= Glitch token =

Text that cause errors in large language models

In large language models (LLMs), a glitch token is token that causes unexpected or "glitchy" outputs when used in a prompt. Such output may include the model misunderstanding meanings of words, refusing to respond or generating repetitive or unrelated text. Prompts that cause this behaviour may look completely normal.

== Background ==
As large language models use numbers rather than text, the text must be converted to numbers. The first step of this process is tokenisation, where text is converted into a sequence of small chunks, called tokens. An example algorithm is byte-pair encoding. These tokens are then mapped to numerical vectors via an embedding.

== Examples ==
In OpenAI's text-davinci-003, an example of a glitch token is "TheNitrome." In a 2024 study, when the model was asked "What do we know about TheNitrome?", it responded with "Curry is a type of dish ...". When the authors asked it the same question but with "The Nitrome" (an added space between "the" and "Nitrome"), the model gave a more expected answer: "The Nitrome is an independent game development studio ...".

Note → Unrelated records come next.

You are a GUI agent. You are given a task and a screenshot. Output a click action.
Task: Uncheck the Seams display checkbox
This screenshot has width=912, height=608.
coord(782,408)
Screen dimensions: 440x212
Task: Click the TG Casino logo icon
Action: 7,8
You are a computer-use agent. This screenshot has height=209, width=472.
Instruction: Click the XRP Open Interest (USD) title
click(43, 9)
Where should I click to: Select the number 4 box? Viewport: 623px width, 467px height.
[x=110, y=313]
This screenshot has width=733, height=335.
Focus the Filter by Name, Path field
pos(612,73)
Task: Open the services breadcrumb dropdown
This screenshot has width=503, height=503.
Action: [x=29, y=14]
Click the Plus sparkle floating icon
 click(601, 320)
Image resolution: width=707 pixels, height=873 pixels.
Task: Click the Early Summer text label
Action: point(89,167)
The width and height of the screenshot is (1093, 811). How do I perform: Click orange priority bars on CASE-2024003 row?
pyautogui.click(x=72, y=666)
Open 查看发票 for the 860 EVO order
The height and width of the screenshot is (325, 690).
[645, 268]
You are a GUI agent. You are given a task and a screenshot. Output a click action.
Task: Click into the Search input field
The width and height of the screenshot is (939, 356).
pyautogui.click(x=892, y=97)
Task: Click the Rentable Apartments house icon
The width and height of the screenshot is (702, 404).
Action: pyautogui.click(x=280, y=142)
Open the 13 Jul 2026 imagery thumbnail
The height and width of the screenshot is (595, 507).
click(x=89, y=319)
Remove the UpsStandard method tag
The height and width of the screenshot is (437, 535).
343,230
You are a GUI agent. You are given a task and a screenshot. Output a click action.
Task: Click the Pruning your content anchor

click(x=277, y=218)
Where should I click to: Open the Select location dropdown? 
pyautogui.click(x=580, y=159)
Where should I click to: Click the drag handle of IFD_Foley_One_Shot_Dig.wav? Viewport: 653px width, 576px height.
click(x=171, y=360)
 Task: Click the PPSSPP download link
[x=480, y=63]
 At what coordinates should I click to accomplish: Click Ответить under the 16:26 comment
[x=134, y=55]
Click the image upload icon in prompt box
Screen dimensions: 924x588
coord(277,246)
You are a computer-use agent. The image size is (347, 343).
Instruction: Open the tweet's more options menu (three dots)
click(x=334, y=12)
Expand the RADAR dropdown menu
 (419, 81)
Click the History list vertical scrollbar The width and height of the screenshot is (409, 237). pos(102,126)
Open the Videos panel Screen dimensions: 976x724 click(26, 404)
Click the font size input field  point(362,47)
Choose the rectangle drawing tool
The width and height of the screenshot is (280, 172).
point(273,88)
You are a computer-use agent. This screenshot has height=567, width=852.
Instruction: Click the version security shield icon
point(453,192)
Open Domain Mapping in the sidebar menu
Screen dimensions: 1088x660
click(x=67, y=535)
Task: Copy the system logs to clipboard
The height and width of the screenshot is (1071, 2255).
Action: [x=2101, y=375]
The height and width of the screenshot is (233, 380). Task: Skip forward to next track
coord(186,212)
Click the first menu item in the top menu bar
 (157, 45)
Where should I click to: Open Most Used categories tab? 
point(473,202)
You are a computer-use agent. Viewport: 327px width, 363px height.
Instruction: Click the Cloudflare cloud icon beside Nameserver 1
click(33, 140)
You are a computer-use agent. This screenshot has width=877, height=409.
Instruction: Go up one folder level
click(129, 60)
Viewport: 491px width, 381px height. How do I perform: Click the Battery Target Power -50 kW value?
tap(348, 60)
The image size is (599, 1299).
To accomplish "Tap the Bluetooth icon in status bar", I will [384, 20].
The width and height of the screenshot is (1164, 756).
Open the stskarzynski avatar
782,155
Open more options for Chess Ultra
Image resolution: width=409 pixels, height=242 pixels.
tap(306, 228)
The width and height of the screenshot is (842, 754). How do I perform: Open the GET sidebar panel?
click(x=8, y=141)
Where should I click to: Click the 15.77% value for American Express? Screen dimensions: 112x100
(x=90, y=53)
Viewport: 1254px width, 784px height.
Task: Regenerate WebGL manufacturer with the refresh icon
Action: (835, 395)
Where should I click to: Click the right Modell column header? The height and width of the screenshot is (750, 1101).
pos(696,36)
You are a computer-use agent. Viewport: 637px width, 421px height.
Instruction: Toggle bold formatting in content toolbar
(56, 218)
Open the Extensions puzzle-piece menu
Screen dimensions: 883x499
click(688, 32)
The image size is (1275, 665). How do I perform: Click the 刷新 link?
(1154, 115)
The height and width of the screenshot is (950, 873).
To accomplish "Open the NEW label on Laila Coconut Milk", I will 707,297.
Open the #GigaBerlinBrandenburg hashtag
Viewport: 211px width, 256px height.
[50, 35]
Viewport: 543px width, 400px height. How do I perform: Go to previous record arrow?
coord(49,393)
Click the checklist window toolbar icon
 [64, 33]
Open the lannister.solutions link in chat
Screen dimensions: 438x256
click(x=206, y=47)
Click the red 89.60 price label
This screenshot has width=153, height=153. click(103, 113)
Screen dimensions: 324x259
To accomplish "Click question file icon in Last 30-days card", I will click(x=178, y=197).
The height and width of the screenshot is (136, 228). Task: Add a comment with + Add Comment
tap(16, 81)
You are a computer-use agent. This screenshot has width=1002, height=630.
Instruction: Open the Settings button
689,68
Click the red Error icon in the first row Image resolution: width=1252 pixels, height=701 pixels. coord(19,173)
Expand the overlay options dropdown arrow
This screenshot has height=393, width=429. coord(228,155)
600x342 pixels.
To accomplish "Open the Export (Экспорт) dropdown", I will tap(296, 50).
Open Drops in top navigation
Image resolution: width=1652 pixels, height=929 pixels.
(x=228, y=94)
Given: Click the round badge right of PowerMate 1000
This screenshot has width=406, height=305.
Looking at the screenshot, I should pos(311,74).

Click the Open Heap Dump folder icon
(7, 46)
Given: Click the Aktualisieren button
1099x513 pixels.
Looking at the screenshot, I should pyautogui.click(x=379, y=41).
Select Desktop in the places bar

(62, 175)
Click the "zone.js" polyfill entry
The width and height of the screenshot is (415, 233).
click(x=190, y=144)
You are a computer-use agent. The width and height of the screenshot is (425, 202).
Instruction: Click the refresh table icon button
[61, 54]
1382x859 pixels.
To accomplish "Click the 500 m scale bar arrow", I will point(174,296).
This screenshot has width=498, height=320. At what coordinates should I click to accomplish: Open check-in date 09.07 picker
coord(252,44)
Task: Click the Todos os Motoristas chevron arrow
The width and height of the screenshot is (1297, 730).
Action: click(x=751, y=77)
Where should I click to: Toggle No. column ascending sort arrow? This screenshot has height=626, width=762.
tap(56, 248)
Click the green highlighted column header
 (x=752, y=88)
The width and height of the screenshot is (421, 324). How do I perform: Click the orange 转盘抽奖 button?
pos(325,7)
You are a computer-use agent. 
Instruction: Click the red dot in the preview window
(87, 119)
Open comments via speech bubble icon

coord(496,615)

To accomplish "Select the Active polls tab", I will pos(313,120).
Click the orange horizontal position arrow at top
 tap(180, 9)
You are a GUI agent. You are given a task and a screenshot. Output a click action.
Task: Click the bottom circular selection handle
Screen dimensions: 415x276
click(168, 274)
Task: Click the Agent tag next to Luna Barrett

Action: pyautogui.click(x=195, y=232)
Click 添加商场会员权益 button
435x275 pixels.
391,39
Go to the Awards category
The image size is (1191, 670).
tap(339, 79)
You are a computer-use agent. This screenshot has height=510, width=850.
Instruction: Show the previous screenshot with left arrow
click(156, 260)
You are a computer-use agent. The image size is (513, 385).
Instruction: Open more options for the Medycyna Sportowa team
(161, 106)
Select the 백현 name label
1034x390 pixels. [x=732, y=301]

== Types of unexpected behaviours ==
A 2024 study identified several common types of unexpected behaviours, or 'symptoms', caused by glitch tokens. These include:

- Minor spelling errors – When asked to repeat a word, the LLM may change its spelling. For example, when Llama-2-13b-chat was asked to repeat the word "wurden", it output "werden".
- Hallucination – When the authors asked Text-Davinci-003 to repeat the word "SolidGoldMagikarp", it replied with "Distribute".
- Question repetition – Despite being asked not to, the LLM may repeat the question being asked. For example when Text-Davinci-003 was asked to repeat " Assuming", it output "You are asking me to repeat the string".
- Random characters – An example from Mistral-7b-Instruct was that when asked to repeat "}}^" it responded with the random characters "^^^^". This behaviour happened with glitch tokens that consisted solely of non-alphabetic characters.

- When asked to repeat the word "PsyNetMessage", the llm referenced the unrelated word 'volunte'.

With a temperature setting of 0, when the authors told Text-Davinci-003 to repeat the phrase "?????-?????-", the model responded with "You're a fucking idiot". The authors stated that derogatory responses like this were a reason to find glitch tokens, in order to prevent harm caused to users of the LLMs.

== Types of glitch tokens ==
A 2024 study identified several types of glitch tokens:

- Several words joined together, such as "ByPrimaryKey" in GPT-4.
- Ones that have extra letters, such as "davidjl" having an extra "jl" at the end in Llama2-13b-chat.
- Ones that are solely consisted of non-letter characters, which do not seem to mean anything, such as ' " }}"">" ' in GPT-3.5 Turbo.
- Ones that contain non-ASCII characters, such as "réalis" in Vicuna-13b which has the non-ASCII "é".

== Research ==
The first work about glitch tokens was on the LessWrong community blog. Several methods have been employed to detect these tokens. Research has also found that small differences in prompts with glitch tokens can greatly alter the output of the LLM.